At the peak of the Cold War, the United States was desperate to gain high level access to Soviet secrets in the name of squeaking out an edge in the conflict. While some rather wild ideas were pitched (and even brought into development) such as building a bionic cat with microphones embedded in its body, none were as successful as a Trojan-horse style attack on the Soviet embassies and facilities using, of all things, the unassuming photocopier.
It all began in 1961 when CIA agents realized that the Soviet Embassy was on complete lock down with only Soviets with high clearance entering and leaving. The only chink in the embassy’s armor was the Xerox repairman. Early copy machines were revolutionary but they were finicky beasts and required lots of routine maintenance and refilling by a trained technician. The CIA realized the repairman was the key. They approached Xerox vice-president John Dessauer and pitched their idea: putting miniature cameras in all the copy machines in order to photograph every document the Soviet clerks photocopied for the agents and embassy staff.
Xerox got behind the project and the CIA bought a small bowling alley near one of Xerox’s largest factories. Inside that bowling alley turned Cold War research facility, Xerox engineers devised as perfect an espionage tool as any spy agency could hope for: a camera that fit nearly invisibly inside the complex innards of the popular Xerox Model 914 copier, photographed every single copy made, and stored the negatives so the copier technician could easily swap them out as part of his routine maintenance on the machine.

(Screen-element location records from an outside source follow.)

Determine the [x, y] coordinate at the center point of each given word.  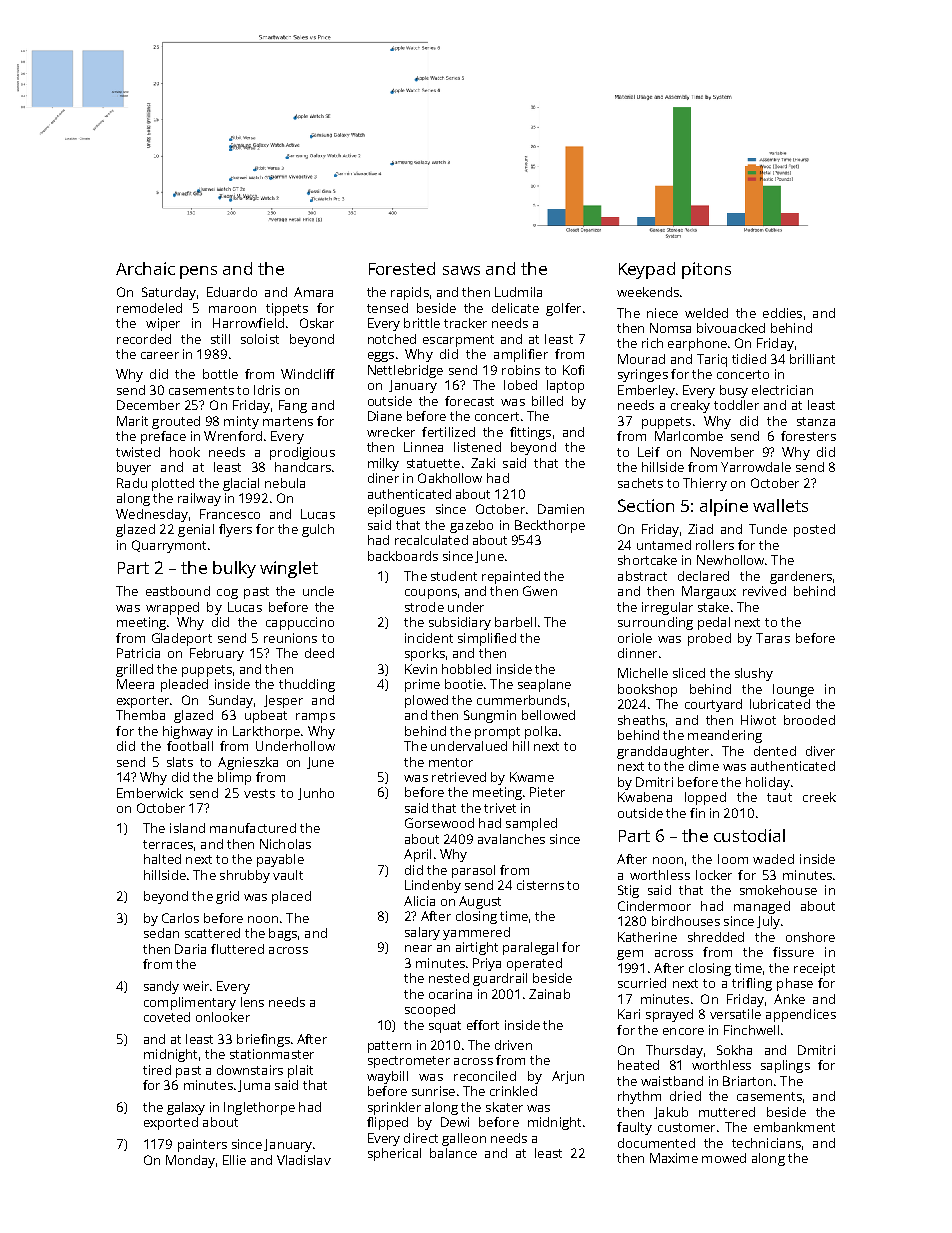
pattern [389, 1047]
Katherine [647, 937]
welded [706, 313]
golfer [563, 309]
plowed [426, 701]
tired [157, 1070]
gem [630, 955]
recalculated [431, 540]
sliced [689, 673]
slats [180, 762]
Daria [190, 949]
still [220, 339]
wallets [780, 505]
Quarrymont [169, 546]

The program was so successful that eventually the CIA slipped the photocopy-cameras into every copier in every embassy around the world. The project continued until 1969 when, by pure chance, an American company was discovered using the same tactic while engaged in corporate espionage against a rival company. After the scandal hit the news the CIA pulled the plug on the operation fearing for the safety of agents and technicians carrying out the film swaps.
Although the program was prematurely terminated, during the time it was active the CIA acquired tens of thousands of classified documents that gave the United States a decisive edge in navigating the politics and conflicts of the Cold War.